# start of READING TEXT

Running MAC and z-shell and in my .zshrc-file I had to add:
export OBJC_DISABLE_INITIALIZE_FORK_SAFETY=YES
and then in the command line:
source ~/.zshrc
Then it worked
the other answers are telling you to set OBJC_DISABLE_INITIALIZE_FORK_SAFETY=YES, but don't do this! you're just putting sticky tape on the warning light. You may need this on a case by case basis for some legacy software but certainly do not set this in your .bash_profile!
this is fixed in https://bugs.python.org/issue33725 (python3.8+) but it's best practice to use
with multiprocessing.get_context("spawn").Pool() as pool:
pool.map(annotate,img_urls)
The solution that works for me without OBJC_DISABLE_INITIALIZE_FORK_SAFETY flag in the environment involves initializing the multiprocessing.Pool class right after the main() program starts.
This is most likely not the fastest solution possible and I am not sure if it works in all situations, however, pre-heating the worker processes early enough before my programs starts does not result in any ... may have been in progress in another thread when fork() was called errors and I do get a significant performance boost compared to what I get with non-parallelized code.
I have created a convenience class Parallelizer which I am starting very early and then using throughout the lifecycle of my program. The full version can be found here.

# end of READING TEXT
# start of DATASET EXCERPT

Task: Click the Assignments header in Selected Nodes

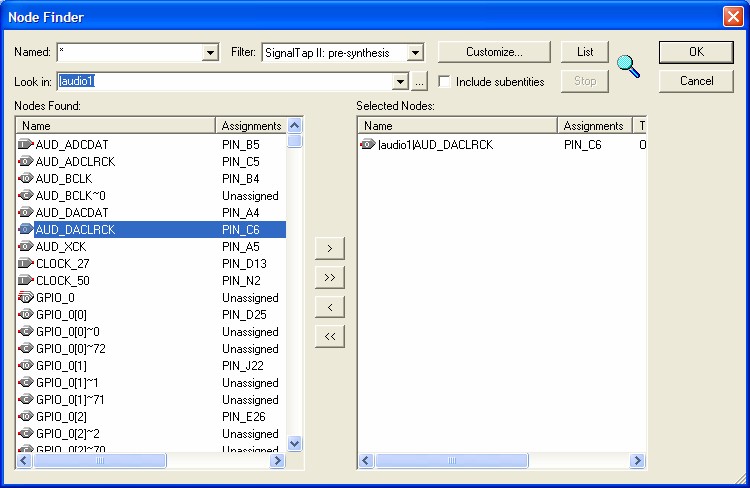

# end of DATASET EXCERPT

◆ **EXERCISES TO COMPLETE**
A) List every command or code statement that the forum thread on fork safety sets on its own separate line.
B) In the forum thread on fork safety, why does the writer of the Parallelizer class create the multiprocessing.Pool right after the main() program starts?

◆ **SOLUTIONS IN ORDER**
A)
- export OBJC_DISABLE_INITIALIZE_FORK_SAFETY=YES
- source ~/.zshrc
- with multiprocessing.get_context("spawn").Pool() as pool:
- pool.map(annotate,img_urls)

B) Starting the worker processes that early means the program runs without the "may have been in progress in another thread when fork() was called" errors. It also does not need the OBJC_DISABLE_INITIALIZE_FORK_SAFETY flag. The writer also gets a significant performance boost over non-parallelized code.